Background:

AZD2461 is a novel PARP inhibitor with IC50 value of 5nM [1].
Poly (ADP-ribose) polymerase (PARP) is a family of proteins involved in a number of cellular processes involving mainly DNA repair and programmed cell death [1].
In SKBR-3 line and MCF-7 line, AZD2461 was cytotoxic and reduced numbers of viable cells in a concentration- and time-dependent manner. Also, through inhibiting PARP-1, AZD2461 increased MCF-7 cells and SKBR-3 cells in the G2 phase at the expense of proportions in the S- phase, respectively [2].

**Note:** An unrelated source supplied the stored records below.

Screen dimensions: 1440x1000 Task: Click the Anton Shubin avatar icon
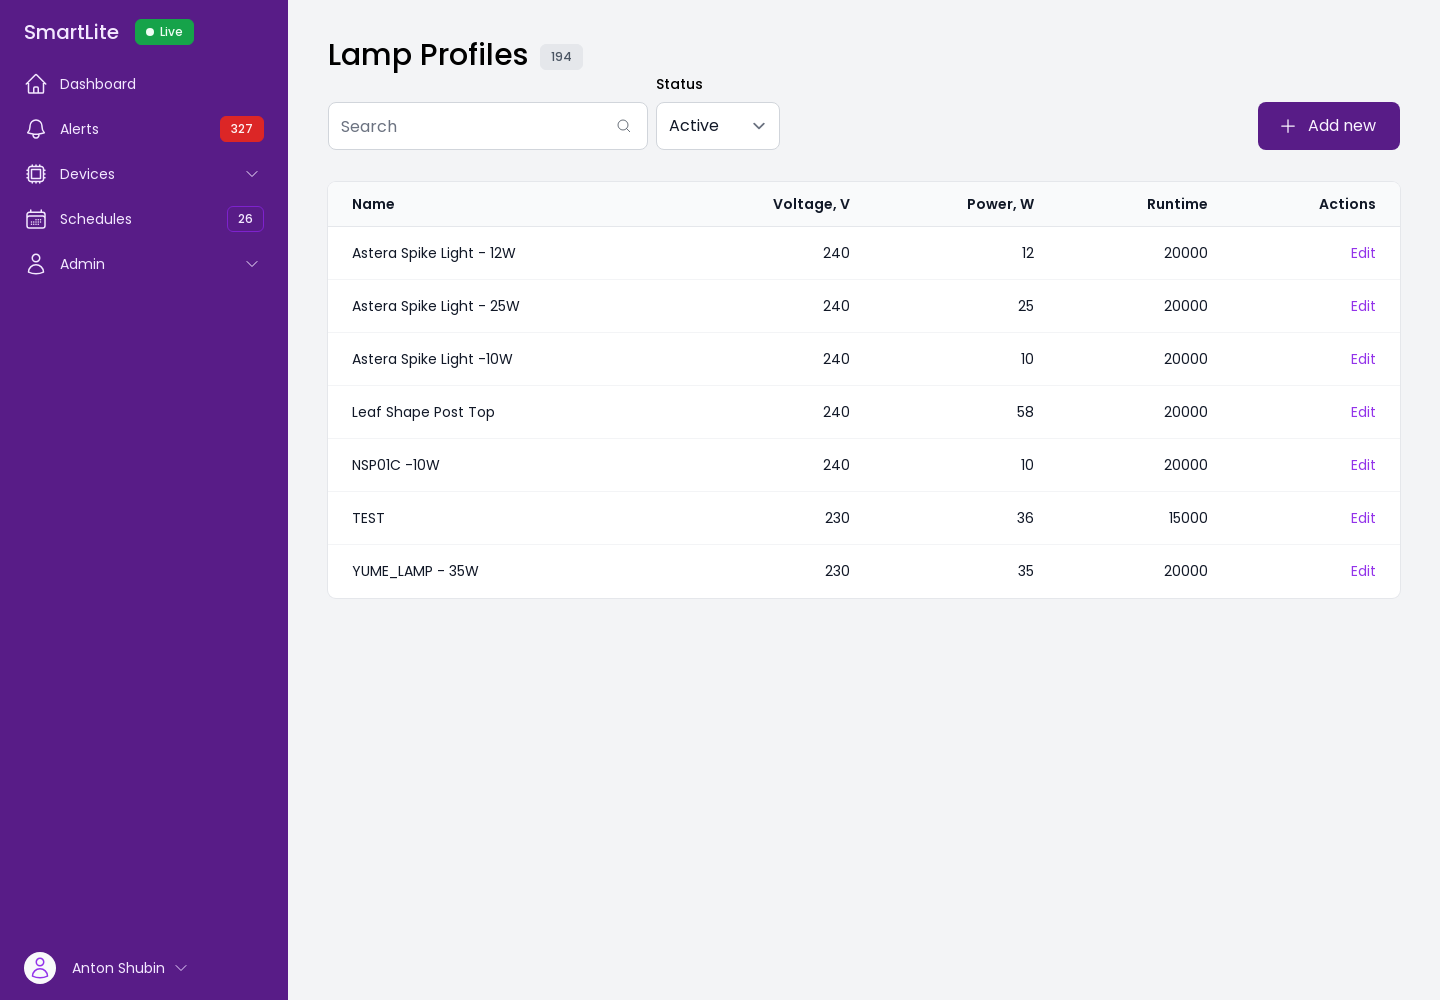(x=40, y=968)
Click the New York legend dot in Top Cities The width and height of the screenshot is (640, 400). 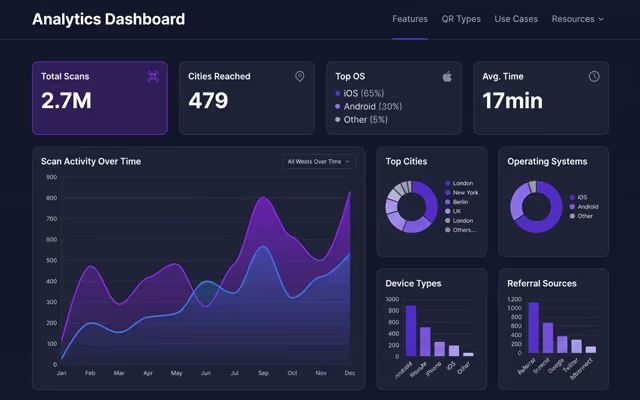[x=448, y=193]
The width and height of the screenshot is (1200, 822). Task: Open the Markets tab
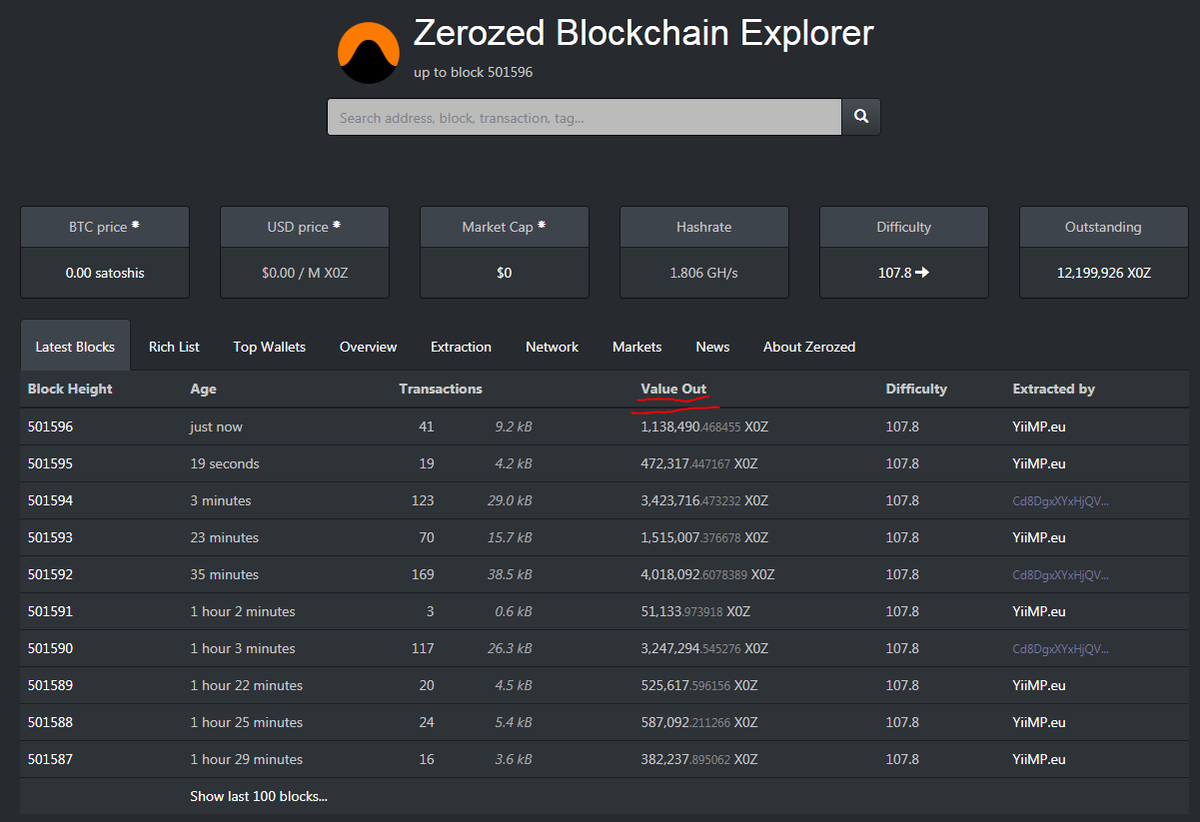pyautogui.click(x=636, y=346)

In order to investigate whether long-term dosing of AZD2461 would be capable of causing eradication or chronic suppression of KB1P tumors, which acquired Pgp-mediated resistance, we tested the response of KB1P tumors to the novel AZD2461. Both AZD2461 and olaparib completely inhibited the PARP activity for several hours, and 24 hours after treatment the amount of PAR returned to baseline levels. These data show that AZD2461 is a novel PARPi with potential to bypass Pgp-mediated resistance to olaparib. With short-term treatment, AZD2461 induces loss of 53BP1 expression in mice with KB1P tumors. Long-term AZD2461 treatment is well tolerated and doubled the median relapse-free survival [1].
Reference:
[1]. Jaspers JE, Kersbergen A, Boon U, et al. Loss of 53BP1 Causes PARP Inhibitor Resistance in Brca1-Mutated Mouse Mammary Tumors. Cancer Discov, 2013, 3(1): 68-81.
[2]. W?sierska GJ, Heinzl S. Interactions Between Ataxia Telangiectasia Mutated Kinase Inhibition, Poly(ADP-ribose) Polymerase-1 Inhibition and BRCA1 Status in Breast Cancer Cells. J Cancer Prev. 2014, 19(2): 125–136.